2019.09.18 調査・統計
スマホ決済を使わない人、44%が「セキュリティに不安」
マーケティングリサーチの(株)アスマーク〈旧(株)マーシュ〉はこのほど、「スマホ決済に関する意識調査」の結果を公表した。消費税率の引き上げが迫る中、スマホ決済への関心はあるが、未利用者らの多くはセキュリティ面やサービス乱立への不安と戸惑いをぬぐい切れないでいた。同様の調査は7月下旬に次いで2回目。

アスマーク、スマホ決済の非利用者・離脱者のホンネを調査
8月初中旬の3日間、全国の20代~60代男女1000人を対象に聞いた。今回は「スマホ決済を利用したことがない、過去に利用していたが、いまは利用していない人」が対象。1回目は「利用している、利用頻度が月1回以上の人」が対象だった。
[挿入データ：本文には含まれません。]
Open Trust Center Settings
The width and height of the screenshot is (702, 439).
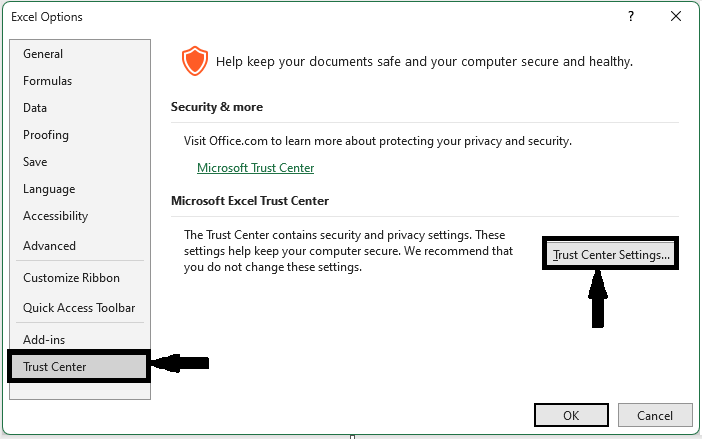coord(611,255)
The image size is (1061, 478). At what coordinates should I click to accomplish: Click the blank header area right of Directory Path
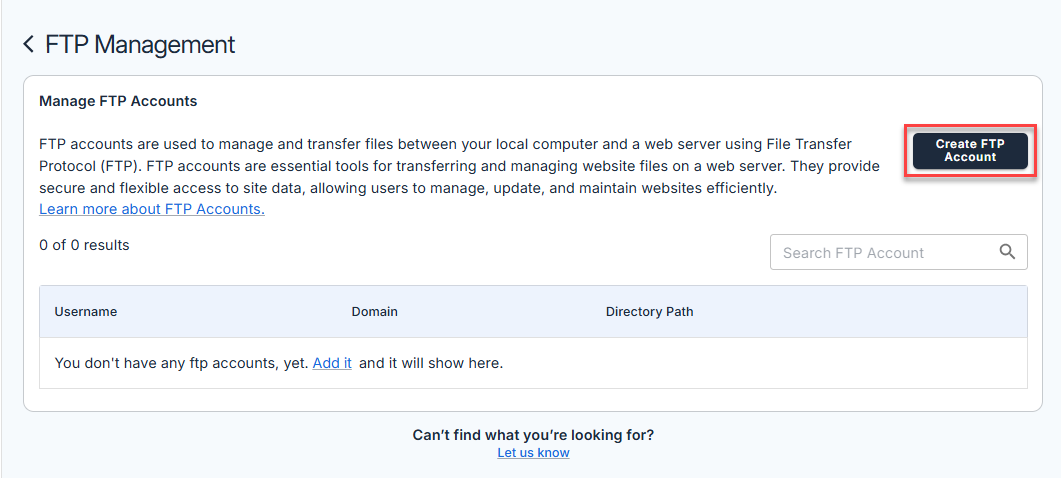coord(860,312)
スマホ決済を利用したことがある人は全体の30.4%で、1回目の調査結果とほぼ同じ。使ったことがない69.6%の内訳は男性が66.1%、女性が73.1%。女性が多く、年代が高くなるほど多いことが分かった。

「操作が面倒」も使わない理由の上位に
利用しない理由は「セキュリティに不安」が44.2%に上り、男女比ではここでも女性が10%上回っていた。「操作や扱いの面倒さ、わずらわしさ」が上位を占めたほか、未利用者には「使い方が分からない」こともネックになっているようだ。スマホ決済に持つイメージも「セキュリティに不安」(87.5%)、「サービスの乱立」(86.7%)が多く、安全性への不安をあおる出来事や短期間に急増したサービスへの戸惑いがうかがえる。
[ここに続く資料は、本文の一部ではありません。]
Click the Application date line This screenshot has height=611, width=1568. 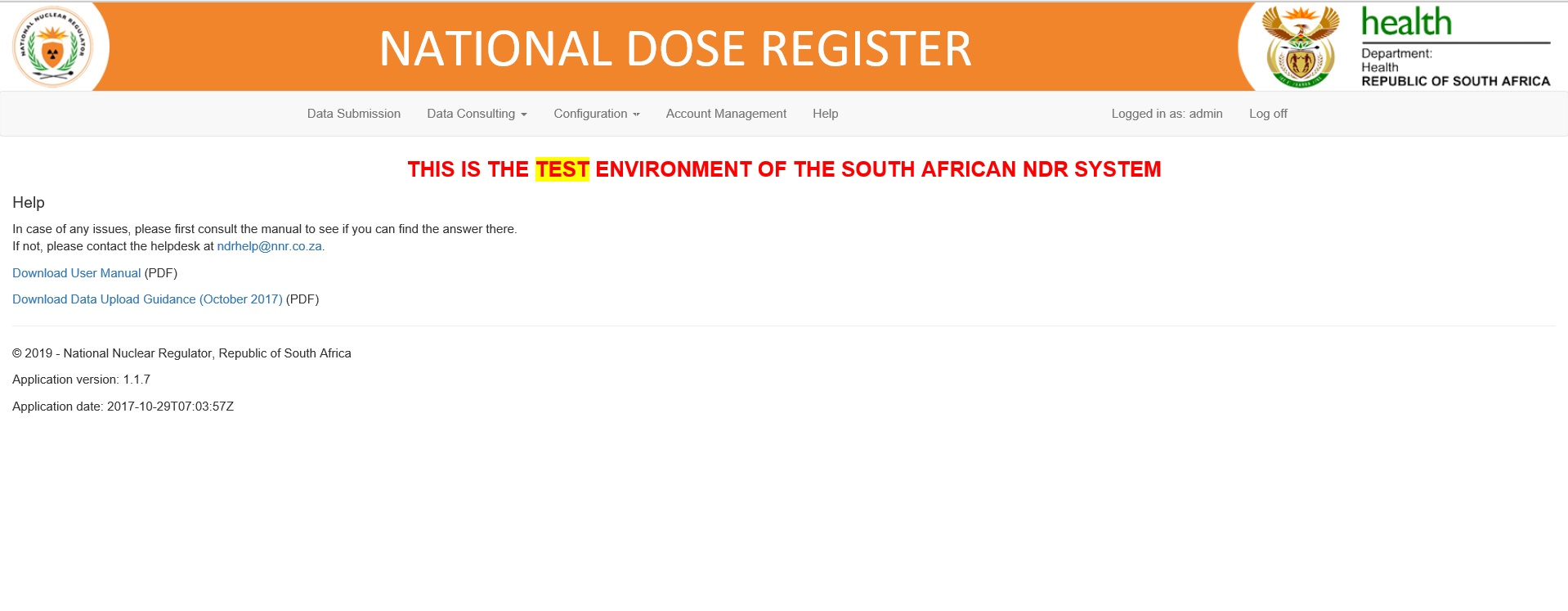coord(123,407)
こうしたことが未利用、離脱の原因だが、信頼できるスマホ決済のサービス提供者を聞くと「銀行」が59.4%を占めたものの、「信頼できる企業はない」が24.3%に上った。d払いやau PAYなどの「携帯キャリア」とした人も30%ほどいたが、やはりスマホ決済のセキュリティ不安はここにも影を落としていた。
求めるものは「補償」「不正利用防止策」
利用する際には「万が一のときの補償」「不正利用防止策」など、不安払しょくへの施策やサービスを求める声が多数。スマホ決済に搭載してほしい機能や特徴も同様だった。特に未経験者は「お得さ」よりも重視する傾向が高かった。
同時に、スマホ決済サービスでアピールされるポイント還元率などのお得さについては、まれに実施される「高還元キャンペーン」より、「日常的なお得さ」にニーズがあることも顕著に表れた結果となった。